··· Records supplied

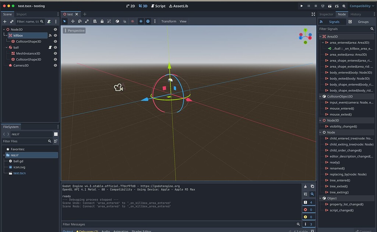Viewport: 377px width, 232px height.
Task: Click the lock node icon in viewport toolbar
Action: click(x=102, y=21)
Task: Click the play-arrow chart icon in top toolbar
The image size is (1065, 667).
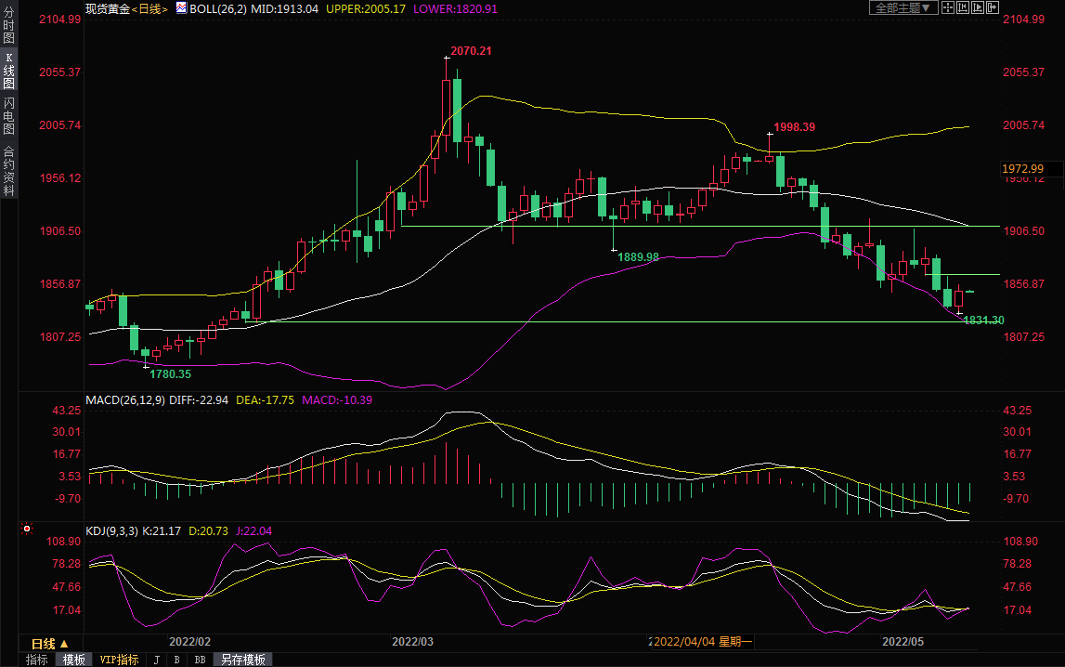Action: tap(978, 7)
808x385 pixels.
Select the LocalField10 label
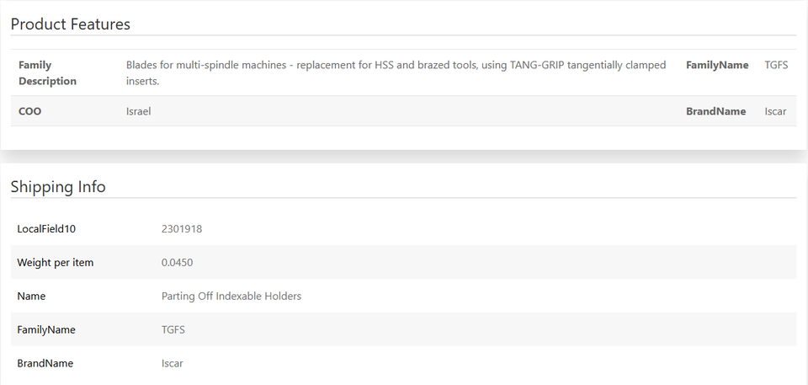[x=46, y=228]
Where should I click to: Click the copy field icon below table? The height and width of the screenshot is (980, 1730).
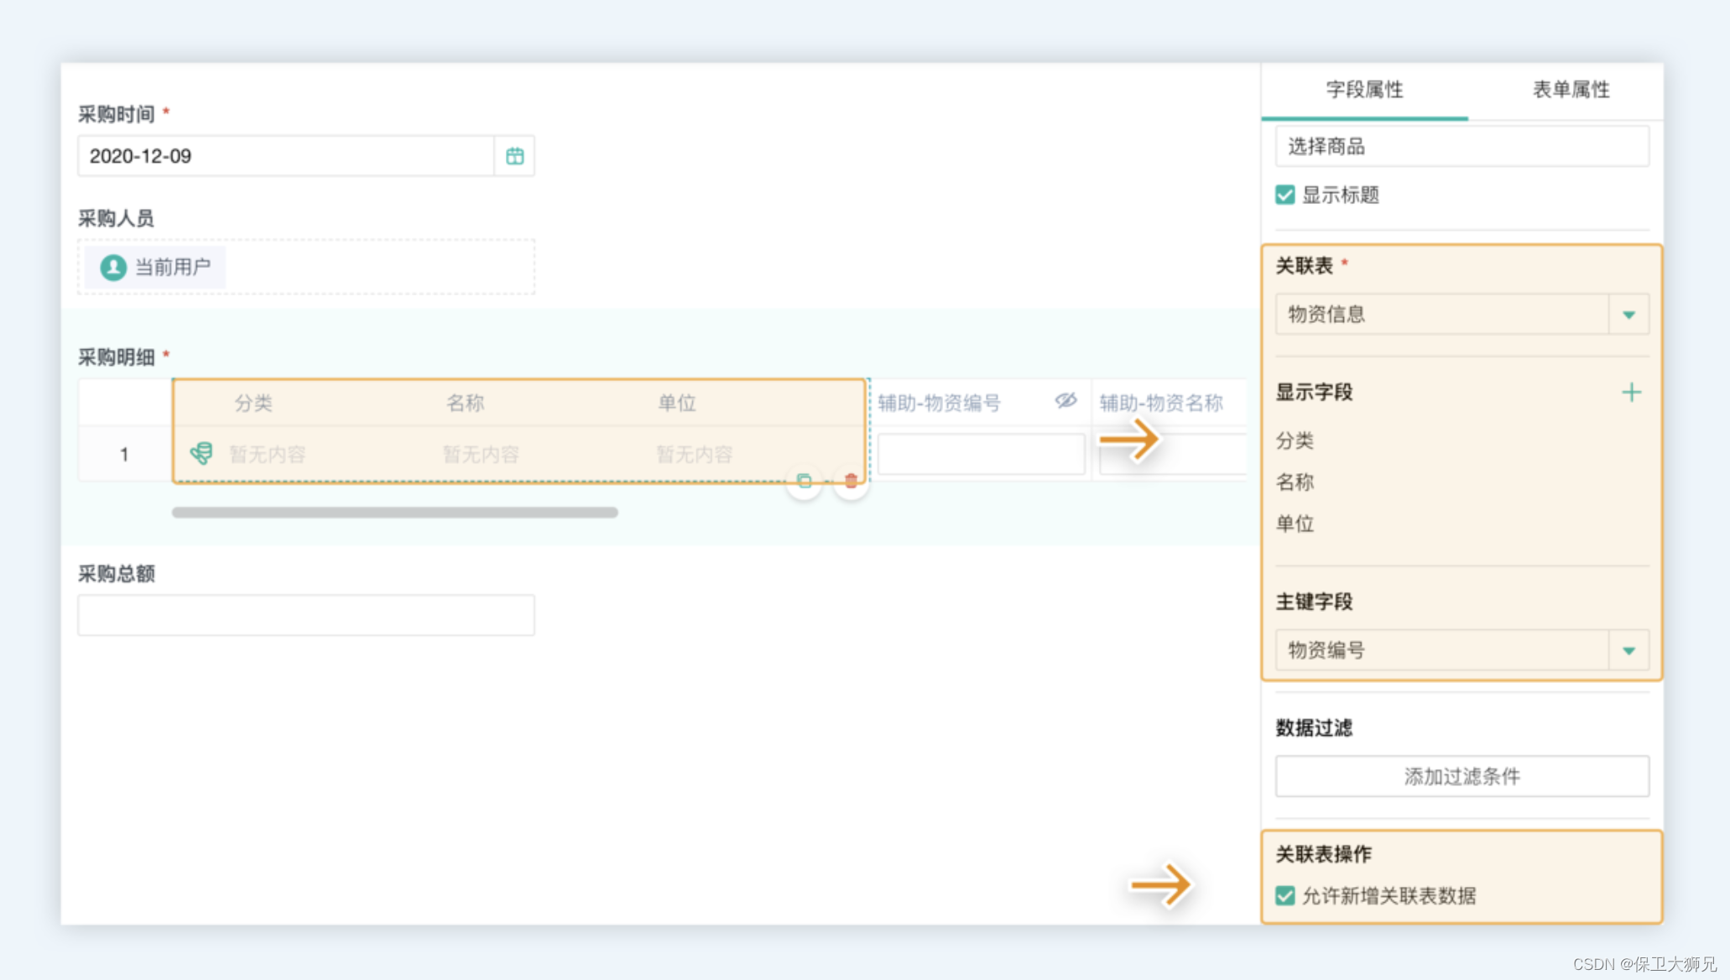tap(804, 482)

······
··· Records supplied

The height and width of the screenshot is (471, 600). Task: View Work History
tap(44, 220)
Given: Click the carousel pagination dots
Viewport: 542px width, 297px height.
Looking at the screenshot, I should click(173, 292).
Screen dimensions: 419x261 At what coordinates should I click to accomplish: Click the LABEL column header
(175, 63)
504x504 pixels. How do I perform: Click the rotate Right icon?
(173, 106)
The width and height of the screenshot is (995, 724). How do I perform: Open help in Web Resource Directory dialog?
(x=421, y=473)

······

Count the lines of the items above that contain the string "pixels", matching case exactly. Reply with the number only.

■ Finished task ■
2